Went out with a couple friends yesterday to a good spot for just about everything.  I flipped this big guy just soon after beginning:







A few rocks later I flipped this not-so-handsome little fellow:







This little milk I flipped next takes the cake for the prettiest one I've found this year:












Here is the first speckled king, _Lampropeltis gentula holbrooki_, I've seen this year, it was flipped by one of the guys with us:












Here is the little speck next to another nice big milk Ginny flipped.  This is 2/3 of the _Lampropeltis_ species that can be found here- the other 1/3 is the prairie king, _L. calligaster_.







Peace out ya'll.


----------



## P. Novak (Apr 24, 2007)

Again, very gorgeous snakes and you are very lucky to live where you live. Have you found any S.heros castancieps(Sp?) yet? 
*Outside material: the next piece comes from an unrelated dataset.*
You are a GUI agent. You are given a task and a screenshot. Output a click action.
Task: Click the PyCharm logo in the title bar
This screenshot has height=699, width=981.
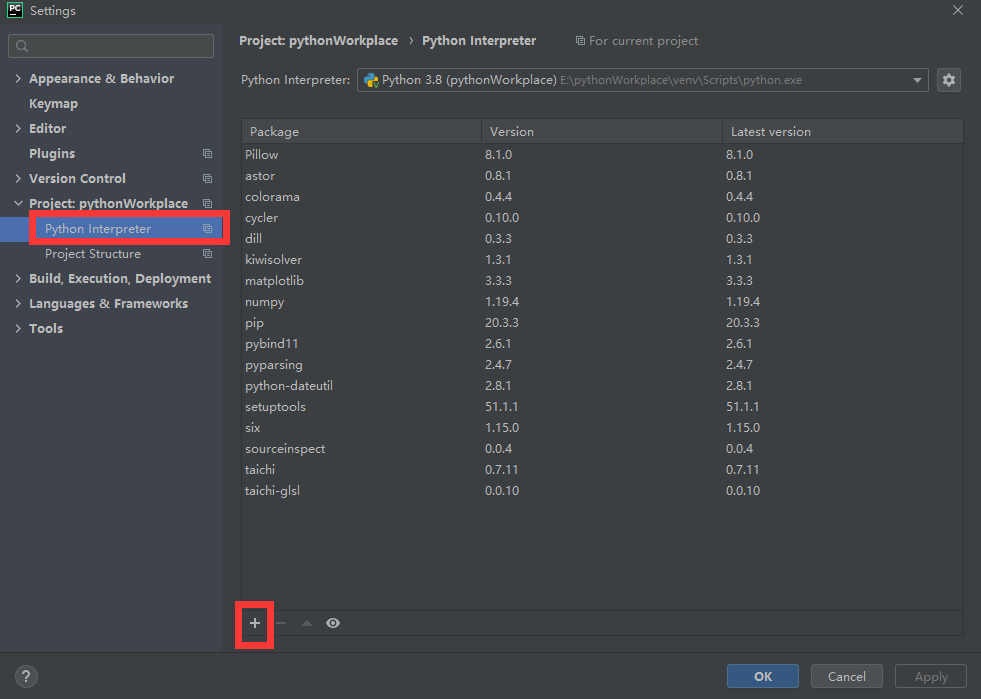click(x=14, y=11)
You should get a pic with all 3 species of Lampropeltis together.

In the second pic with the rattler(?) you can see a Lampropeltis in the background. Did you catch that one?


----------



## arrowhd (Apr 25, 2007)

Again, amazing photos from Kansas.  Speckled kingsnakes are one of my favorites.  Just hope that little milk snake stays away from him or he'll be for dinner.


----------